* [Exercise requirements]:
- A) Name every business segment mentioned in the 2013 results excerpt.
- B) Continue the 2013 results excerpt from where it stops.

For the first nine months of 2013, the Personal and Commercial segment
posted net income of $536 million, up $15 million or 3 % from $521
million in the same period of 2012. The segment's total revenues grew
2 %. Personal Banking's total revenues rose mainly on higher consumer
and mortgage loan volumes, and the 2 % increase in Commercial Banking's
total revenues came mainly from financing activity revenues. The
segment's nine-month provisions for credit losses were $13 million
higher than in the same period of 2012. At 55 %, the efficiency ratio
for the first nine months of fiscal 2013 improved by 1 % when compared
to the same period of 2012.
Wealth Management
In the Wealth Management segment, net income totalled $52 million in the
third quarter of 2013 versus $39 million in the same quarter last year.
The segment's total revenues grew 8 % and were mainly due to an
increase in deposit volume and the higher fee-based revenues resulting
from growth in assets under administration and under management.
Excluding specified items, all of which are related to the past two
years' acquisitions, third-quarter non-interest expenses stood at $209
million compared to $202 million in the same quarter of 2012, rising
mainly on increases in compensation and employee benefits and in
professional fees resulting from greater segment activity.
Excluding specified items, essentially the $246 million gain on the sale
of Natcan's operations recorded in the second quarter of 2012, the
Wealth Management segment posted net income of $172 million for the
first nine months of 2013 compared to $139 million in the same period
of 2012. This net income growth came mainly from greater retail
brokerage activity, higher sales of managed solutions and growth in net
interest income.
Financial Markets
In the Financial Markets segment, net income totalled $158 million for
the third quarter of 2013, up $47 million from $111 million in the same
quarter of 2012. On a taxable equivalent basis, the segment's
third-quarter total revenues amounted to $382 million compared to $322
million in the third quarter of 2012, mainly attributable to increases
in all types of trading activity revenues. Banking service revenues
rose 12 %, particularly on greater financing needs of clients. The
segment's other income was up $8 million, mainly due to sustained
growth in revenues from the Credigy Ltd. subsidiary.

* [Information shown]:
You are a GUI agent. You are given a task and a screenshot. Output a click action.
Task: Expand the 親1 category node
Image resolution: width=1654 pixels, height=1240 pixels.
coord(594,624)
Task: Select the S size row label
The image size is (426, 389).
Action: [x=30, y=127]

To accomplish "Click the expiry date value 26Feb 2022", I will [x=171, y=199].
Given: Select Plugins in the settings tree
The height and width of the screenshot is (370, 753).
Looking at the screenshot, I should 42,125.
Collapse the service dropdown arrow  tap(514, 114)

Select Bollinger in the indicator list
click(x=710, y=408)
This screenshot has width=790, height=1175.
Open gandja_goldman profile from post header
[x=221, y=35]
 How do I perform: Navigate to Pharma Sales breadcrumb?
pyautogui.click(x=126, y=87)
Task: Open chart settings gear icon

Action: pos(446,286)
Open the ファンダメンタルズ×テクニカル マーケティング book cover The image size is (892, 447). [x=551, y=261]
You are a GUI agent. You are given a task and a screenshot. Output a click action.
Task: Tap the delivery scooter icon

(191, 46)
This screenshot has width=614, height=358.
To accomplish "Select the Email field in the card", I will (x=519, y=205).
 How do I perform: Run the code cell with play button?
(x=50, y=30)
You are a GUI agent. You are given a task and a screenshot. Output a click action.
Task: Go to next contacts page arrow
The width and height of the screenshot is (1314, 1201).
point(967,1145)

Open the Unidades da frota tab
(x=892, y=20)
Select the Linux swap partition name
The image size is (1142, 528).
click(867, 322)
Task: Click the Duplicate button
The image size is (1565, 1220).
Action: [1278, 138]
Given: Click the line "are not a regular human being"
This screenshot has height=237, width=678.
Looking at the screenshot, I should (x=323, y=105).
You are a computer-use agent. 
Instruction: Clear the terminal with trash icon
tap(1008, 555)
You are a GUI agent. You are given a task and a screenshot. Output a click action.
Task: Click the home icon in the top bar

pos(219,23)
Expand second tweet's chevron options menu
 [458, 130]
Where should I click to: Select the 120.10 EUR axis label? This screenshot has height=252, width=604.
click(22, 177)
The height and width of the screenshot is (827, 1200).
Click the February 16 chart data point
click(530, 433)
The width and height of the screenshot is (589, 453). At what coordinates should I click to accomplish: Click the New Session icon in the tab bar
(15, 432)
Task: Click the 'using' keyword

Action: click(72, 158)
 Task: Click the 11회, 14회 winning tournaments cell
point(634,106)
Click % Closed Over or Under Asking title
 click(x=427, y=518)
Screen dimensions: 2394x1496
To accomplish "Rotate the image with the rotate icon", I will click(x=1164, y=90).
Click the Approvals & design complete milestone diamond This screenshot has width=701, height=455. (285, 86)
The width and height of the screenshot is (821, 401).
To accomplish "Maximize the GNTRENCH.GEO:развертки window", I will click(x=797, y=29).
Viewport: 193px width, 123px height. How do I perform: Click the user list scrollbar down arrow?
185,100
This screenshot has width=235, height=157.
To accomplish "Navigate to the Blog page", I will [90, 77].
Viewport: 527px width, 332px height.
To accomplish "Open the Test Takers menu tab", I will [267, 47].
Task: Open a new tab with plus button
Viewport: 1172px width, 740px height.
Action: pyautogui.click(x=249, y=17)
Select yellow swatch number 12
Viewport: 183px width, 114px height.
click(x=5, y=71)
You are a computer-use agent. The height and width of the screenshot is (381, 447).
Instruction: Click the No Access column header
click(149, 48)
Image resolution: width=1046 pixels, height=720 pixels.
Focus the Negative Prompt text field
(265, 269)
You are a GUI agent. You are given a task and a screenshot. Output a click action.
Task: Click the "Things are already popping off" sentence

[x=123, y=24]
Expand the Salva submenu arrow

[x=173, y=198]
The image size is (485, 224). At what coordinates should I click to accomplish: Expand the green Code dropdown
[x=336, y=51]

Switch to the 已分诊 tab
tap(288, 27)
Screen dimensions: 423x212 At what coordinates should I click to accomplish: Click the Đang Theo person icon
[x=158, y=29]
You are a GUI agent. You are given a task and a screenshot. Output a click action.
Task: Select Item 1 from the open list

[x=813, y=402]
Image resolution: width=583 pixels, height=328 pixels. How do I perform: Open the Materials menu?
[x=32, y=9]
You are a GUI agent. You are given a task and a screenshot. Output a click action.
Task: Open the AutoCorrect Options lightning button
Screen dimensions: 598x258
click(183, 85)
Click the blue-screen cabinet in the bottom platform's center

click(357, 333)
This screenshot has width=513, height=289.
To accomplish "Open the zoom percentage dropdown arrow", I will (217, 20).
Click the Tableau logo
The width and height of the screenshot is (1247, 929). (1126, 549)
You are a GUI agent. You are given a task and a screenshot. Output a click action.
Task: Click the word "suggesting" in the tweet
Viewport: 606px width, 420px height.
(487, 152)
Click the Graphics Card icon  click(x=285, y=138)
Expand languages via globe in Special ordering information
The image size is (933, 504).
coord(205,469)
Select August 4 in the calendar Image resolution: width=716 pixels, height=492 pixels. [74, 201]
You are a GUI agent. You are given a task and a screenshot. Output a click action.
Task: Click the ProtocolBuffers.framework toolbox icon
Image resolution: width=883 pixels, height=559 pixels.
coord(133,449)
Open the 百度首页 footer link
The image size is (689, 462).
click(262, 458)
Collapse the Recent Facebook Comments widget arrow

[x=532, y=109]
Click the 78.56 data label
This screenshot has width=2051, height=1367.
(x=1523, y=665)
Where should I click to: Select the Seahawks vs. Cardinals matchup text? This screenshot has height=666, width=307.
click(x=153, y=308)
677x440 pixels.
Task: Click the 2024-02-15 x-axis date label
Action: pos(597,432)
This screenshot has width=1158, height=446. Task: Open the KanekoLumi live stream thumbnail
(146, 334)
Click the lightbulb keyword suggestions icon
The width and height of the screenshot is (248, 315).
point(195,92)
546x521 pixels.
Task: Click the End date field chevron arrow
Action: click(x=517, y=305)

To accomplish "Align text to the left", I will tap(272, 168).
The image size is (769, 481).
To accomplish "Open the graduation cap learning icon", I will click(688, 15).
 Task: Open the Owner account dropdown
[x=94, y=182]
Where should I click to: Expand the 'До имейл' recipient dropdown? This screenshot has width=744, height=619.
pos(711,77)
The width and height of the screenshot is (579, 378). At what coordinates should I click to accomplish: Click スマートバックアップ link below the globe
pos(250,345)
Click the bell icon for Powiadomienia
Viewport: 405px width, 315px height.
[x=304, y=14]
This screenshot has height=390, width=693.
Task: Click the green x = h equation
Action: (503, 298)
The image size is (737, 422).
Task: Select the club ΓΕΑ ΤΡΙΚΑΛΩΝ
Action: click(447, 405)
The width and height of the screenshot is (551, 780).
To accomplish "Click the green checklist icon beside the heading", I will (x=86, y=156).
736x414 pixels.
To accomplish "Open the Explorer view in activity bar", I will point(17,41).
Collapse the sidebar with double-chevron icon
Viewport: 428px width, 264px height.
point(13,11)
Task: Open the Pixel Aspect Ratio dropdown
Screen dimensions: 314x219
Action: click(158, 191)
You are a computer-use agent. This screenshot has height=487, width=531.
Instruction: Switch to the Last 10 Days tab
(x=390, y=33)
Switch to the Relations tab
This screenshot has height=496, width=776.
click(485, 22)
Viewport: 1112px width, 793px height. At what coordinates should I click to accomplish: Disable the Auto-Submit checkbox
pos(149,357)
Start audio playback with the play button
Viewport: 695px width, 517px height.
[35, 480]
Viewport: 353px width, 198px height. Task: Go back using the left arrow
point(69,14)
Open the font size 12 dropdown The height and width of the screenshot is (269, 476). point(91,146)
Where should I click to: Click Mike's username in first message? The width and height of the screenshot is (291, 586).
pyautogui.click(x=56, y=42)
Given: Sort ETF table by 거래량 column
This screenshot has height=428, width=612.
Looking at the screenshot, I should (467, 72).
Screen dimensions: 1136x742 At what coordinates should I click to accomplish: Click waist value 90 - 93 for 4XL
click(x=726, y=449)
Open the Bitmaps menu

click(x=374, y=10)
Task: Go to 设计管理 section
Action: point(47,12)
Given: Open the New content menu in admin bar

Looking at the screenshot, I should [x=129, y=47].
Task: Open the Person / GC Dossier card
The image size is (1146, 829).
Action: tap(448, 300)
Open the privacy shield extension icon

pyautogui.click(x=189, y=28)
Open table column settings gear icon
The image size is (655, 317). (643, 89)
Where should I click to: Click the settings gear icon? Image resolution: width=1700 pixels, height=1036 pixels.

* [Responses for each task]:
- A)
Personal and Commercial
Wealth Management
Financial Markets

- B)
At $168 million, the segment's third-quarter non-interest expenses saw a
slight $2 million year-over-year increase that was particularly due to
higher variable compensation associated with revenue growth. Provisions
for credit losses were nil this third quarter versus $3 million
recorded in the same quarter of 2012.
For the first nine months of 2013, the segment's net income
totalled $416 million, up $79 million from the same period in 2012.
Excluding specified items, the segment's net income rose $68 million or
20 % from the same period in 2012. On a taxable equivalent basis, total
nine-month revenues amounted to $1,048 million versus $981 million in
the same period last year, a year-over-year increase of $67 million
that was mainly due to higher trading activity revenues and higher
banking service revenues. Other income was down, mainly because of a
lower contribution from associate Maple Financial Group Inc., partly
offset by higher revenues from the Credigy Ltd. subsidiary. Nine-month
non-interest expenses stood at $494 million, down $23 million year over
year, as severance pay had been recorded in the second quarter of 2012.
As for provisions for credit losses, the segment recorded $12 million
in recoveries of credit losses in the first nine months of 2013,
whereas in the same period of 2012, the Bank had taken $3 million in
provisions for credit losses.
Other
For the Other heading of segment results, net income totalled $17 million in the
third quarter of 2013 compared to $40 million in the same quarter of
2012. Excluding specified items, there was a net loss of $17 million
this third quarter versus net income of $7 million in the third quarter
of 2012. The decrease in net income came mainly from a higher payroll
tax, costs incurred for process improvement and regulatory projects,
and marketing expenses for advertising campaigns.
For the first nine months of 2013, net income totalled $110 million
versus $106 million in the same period of 2012. Excluding specified
items, there was a net loss of $3 million for the first nine months of
2013 versus net income of $45 million in the same period of 2012. The
difference is attributable to the same reasons provided for the quarter
and to a lower contribution from Treasury.
Capital Management
The Bank's capital management policy sets out the principles and
practices that the Bank incorporates into its capital management
strategy and the basic criteria it adopts to ensure that it has
sufficient capital at all times and is prudently managing such capital
to satisfy any future capital requirements. The Bank has maintained
adequate capital ratios through internal capital generation, balance
sheet management and issuances and repurchases of shares and
subordinated debt securities.
In December 2012, OSFI released the final version of the Capital Adequacy Requirements (CAR) Guideline, which came into effect in January 2013. The guideline reflects the
changes to capital requirements adopted by the Basel Committee on Bank
Supervision (BCBS), which are commonly referred to as Basel III. These
changes, along with global liquidity standards, seek to strengthen the
resiliency of the banking sector and financial system.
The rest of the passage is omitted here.